Ночь наступает. Свежо… Расходятся по каютам. Только там, где месяц, сидит генерал – темный, как луговая копна. Цыгане давно уже уснули: мужчины, женщины, дети, откровенно, у самой воды. Для них и журчит она у руля, искрится; для них этот месяц, большой, красный.
Я хожу вокруг рубки, между бортом и каютами. Окна еще освещены, все видно внутри плавучих комнат. Мне кажется, что это не Волга и не каюты, а ряд по-праздничному убранных квартир в большом городе, и я еду наверху конки один, вглядываюсь с завистью внутрь каждого дома.
Деревья на берегу становятся черными шапками. Показались таинственные острова. Месяц овладел всем: и спящими цыганами, и спиной генерала, и силуэтами гребцов на воде. Огни меркнут, шторы задергиваются. Только одной занавеске помешал букет ирисов. И кажется, что этот букет для меня последняя связь с землей в эту ночь. Еще немного – и все кончится. И жалко чего-то, и страшно.
Есть такая черта в сердце, темная, как закрытые окна. За ней начинается бледный свет и особая радость и счастье.
Если сделать усилие воли, то можно и живому человеку перешагнуть за нее.
Но там нет ирисов. И тот, кто любит их, не станет черту переходить. Не потому, что не может, а потому, что любит.
А там не так любят. Там новое небо и новая земля, потому что прежнее все миновало. Там нет плача, потому что прежнее прошло. И солнца там нет, и времени. Не это ли – то второе небо, о котором я сегодня читал, скиния бога с человеками? Вот тут-то, верно, и сойдет сияющий ясписами, сапфирами, халкидонами, аметистами и вириллами град Иерусалим…

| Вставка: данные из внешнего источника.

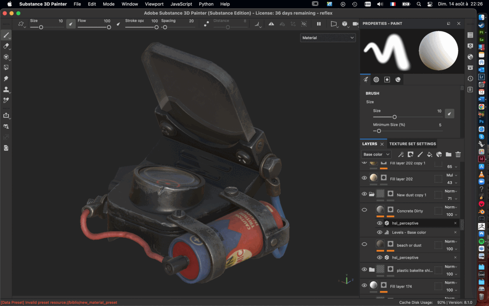
Task: Hide the Concrete Dirty layer
Action: click(x=364, y=210)
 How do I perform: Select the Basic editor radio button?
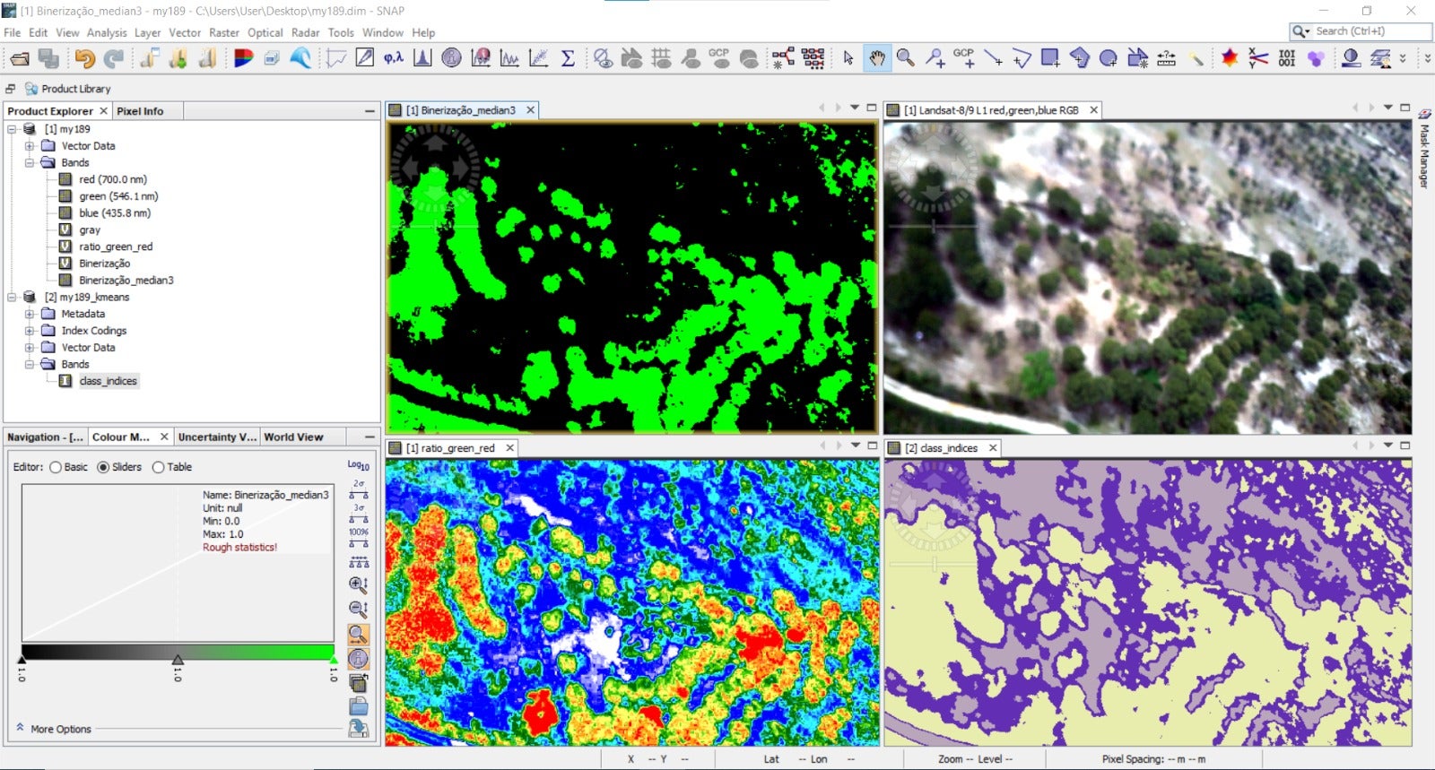tap(57, 467)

. . . . . . . . . . . . . . .
Чуть светает. Туманы поднимаются с реки. И так, само собой, без всяких усилий вспоминается, что город невидимый, скрытый у Светлого озера, называется Китеж. Он и есть тот град Иерусалим, который спускается людям за чертою всего земного…
С Волги я не сразу попал на Ветлугу, но пусть будто сразу. После я расскажу, что еще было на Волге.
Она седая – эта река: ели и сосны. Был дождь. Теперь деревья мне кажутся черными. Река хотя и узкая, но у леса как-то свободно, точно становится шире. Хочется сесть на один из этих плотов и плыть с самого верха реки до Волги, варить кашу, удить рыбу и затянуть у костра песню вовсю, чтобы медведи зарычали и волки завыли. Седая река.
Люди хорошие, лесные; много белых стариков. Спрашивают, куда я еду. Отвечаю: в Китеж, в город невидимый. Никто не удивляется, здесь это понятно…
Под Иванову ночь, говорят мне, туда ехать нужно. А теперь поезжай в Уренские леса за Ветлугу, к староверам. Советуют заехать в город Варнавин. Туда будто бы сходится народ со всего мира, со всей вселенной и ползет вокруг церквей.
– Ободом друг за дружкой, всю ночь, – ответили мне.
Седая река. Темные ели. Серое небо… Люди ползут… Куда я попал? Что это?.. Я непременно хочу это видеть, хочу пережить вместе с этими людьми их страх и грех. Люди ползут. Из далекого-далекого детства грезятся мне страхи и ужасы; забытый мир шевелится во мне. Хочу видеть…
И волшебница, душа моих странствий, согласилась. Ветлужский пароходик именно в годину жестокого святого и доставил меня в город Варнавин. Бабушка, старая, сморщенная, проводила меня к церкви Варнавы, к этому темному деревянному конусу с крестом.
– Неужели же, – спрашиваю, – и в этот дождь и грязь поползут?
– Поползут, родимый: кто по обещанию, так ни на что не посмотрит.
Страшный обрыв возле церкви. Ветлуга сцепилась с другою рекой и расходится в дымчатую синеву лесов и болот. Обрыв в двух шагах. Два-три аршина, две-три весны – и церковь Варнавы упадет в Ветлугу.
– Ничего, – говорит старушка, – Варнава остановит, он славный.
«Укрепить бы», – думаю я…
– А свалится, – утешает бабушка, – так тому и быть. Батюшка, слышно, ушел. Как ушел, так и свалится.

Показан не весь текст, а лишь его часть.